- AIM OF THE EXERCISE: From the data below, keep only the lines that contain the string "image", and copy each of them out. Matching is case-sensitive.

- MATERIAL:

-- BEGIN --

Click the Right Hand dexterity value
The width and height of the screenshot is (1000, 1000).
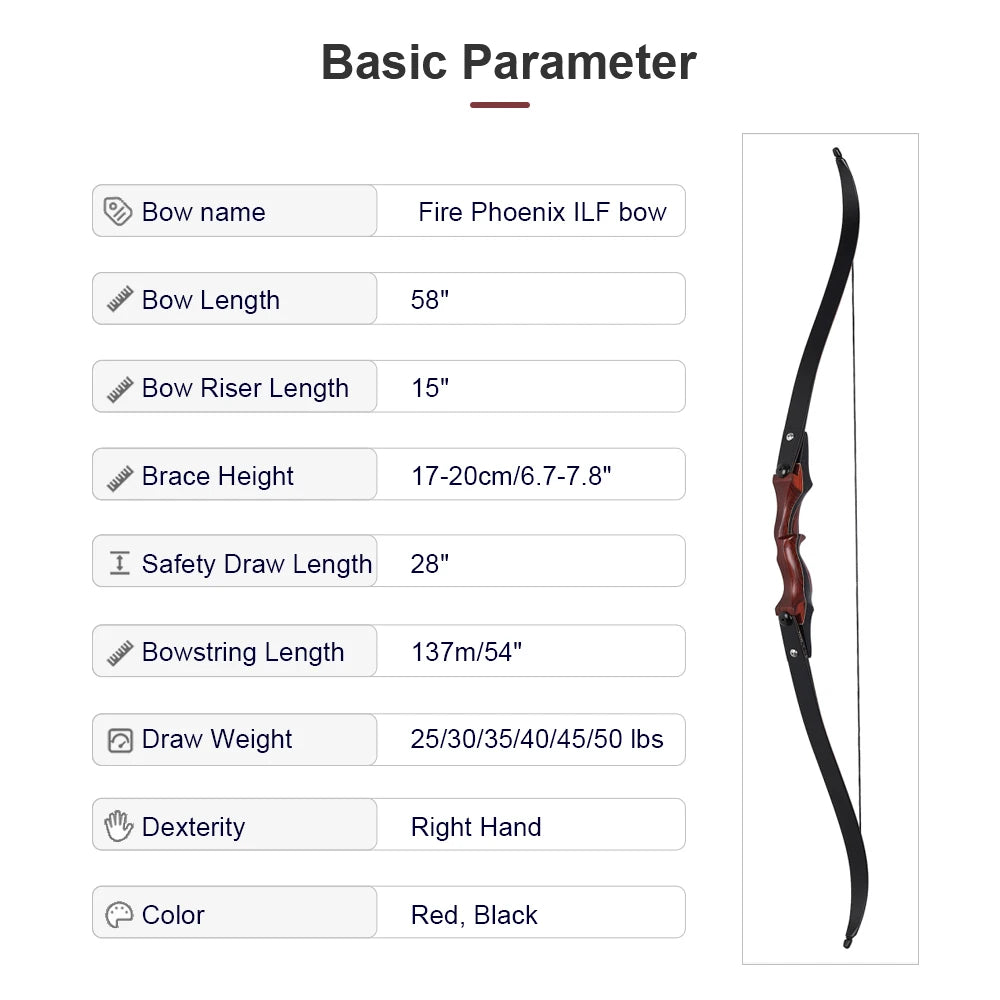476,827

-- END --
-- BEGIN --

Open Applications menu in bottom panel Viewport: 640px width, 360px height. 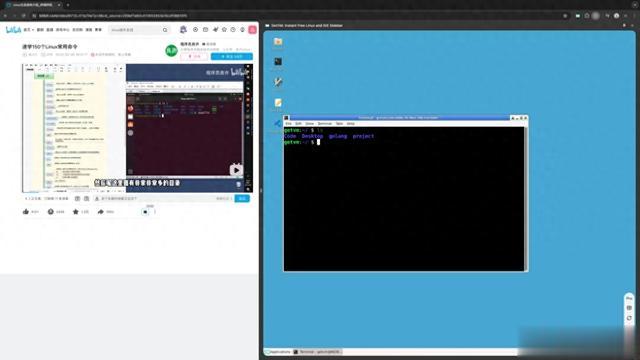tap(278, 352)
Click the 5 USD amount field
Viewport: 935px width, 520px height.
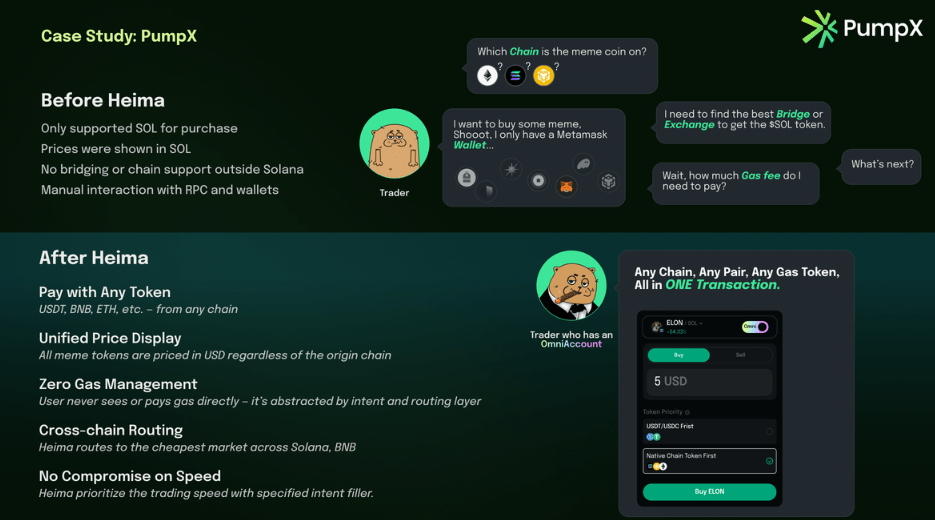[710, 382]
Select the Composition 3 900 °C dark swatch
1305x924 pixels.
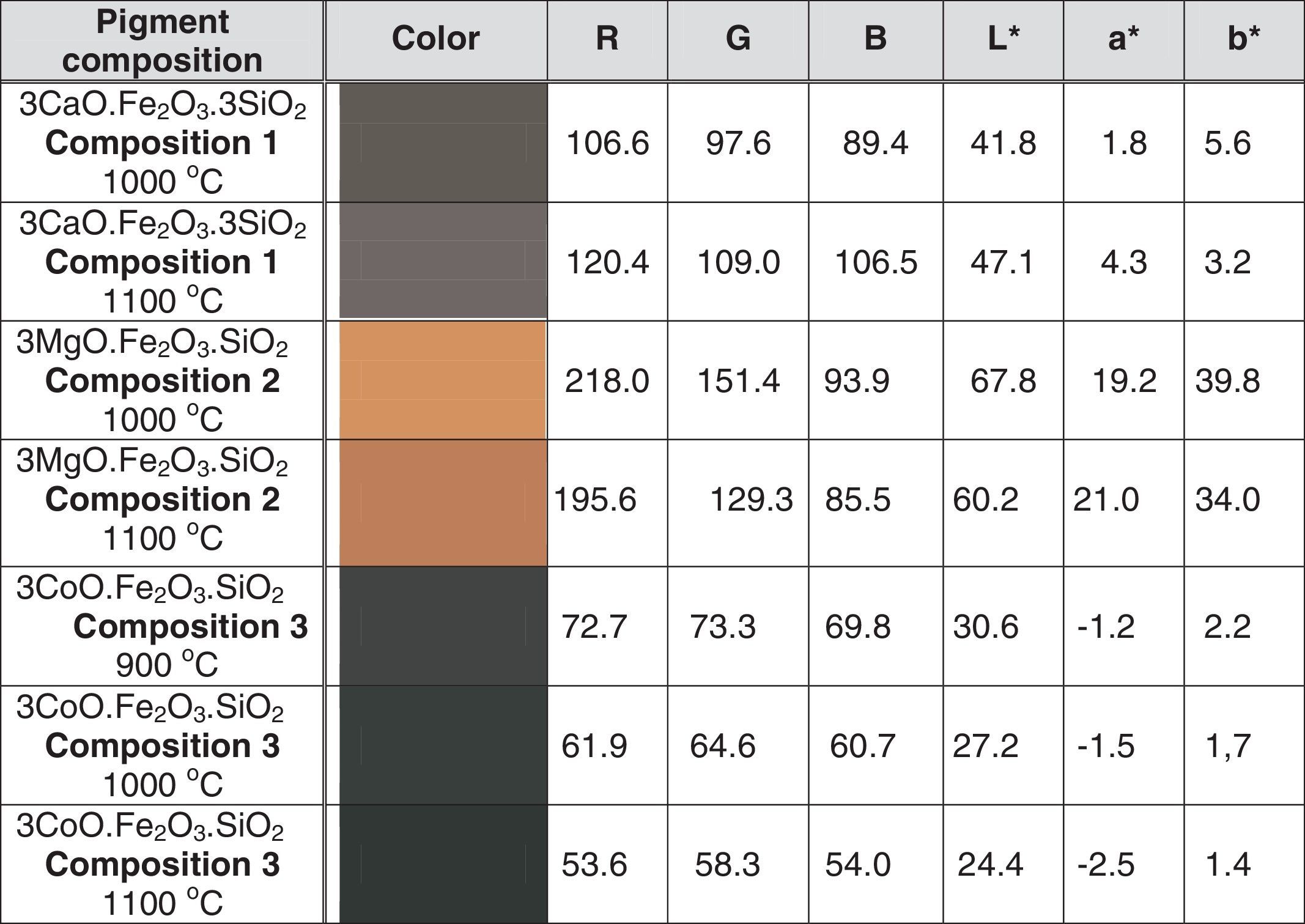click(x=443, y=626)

-- END --
-- BEGIN --

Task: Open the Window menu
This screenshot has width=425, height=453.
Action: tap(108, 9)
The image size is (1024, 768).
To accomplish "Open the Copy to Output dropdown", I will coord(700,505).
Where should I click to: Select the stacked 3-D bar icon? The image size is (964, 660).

-- END --

- COMPLETE ANSWER:
The image size is (1024, 768).
Where should I click to: Select the stacked 3-D bar icon? The image size is (964, 660).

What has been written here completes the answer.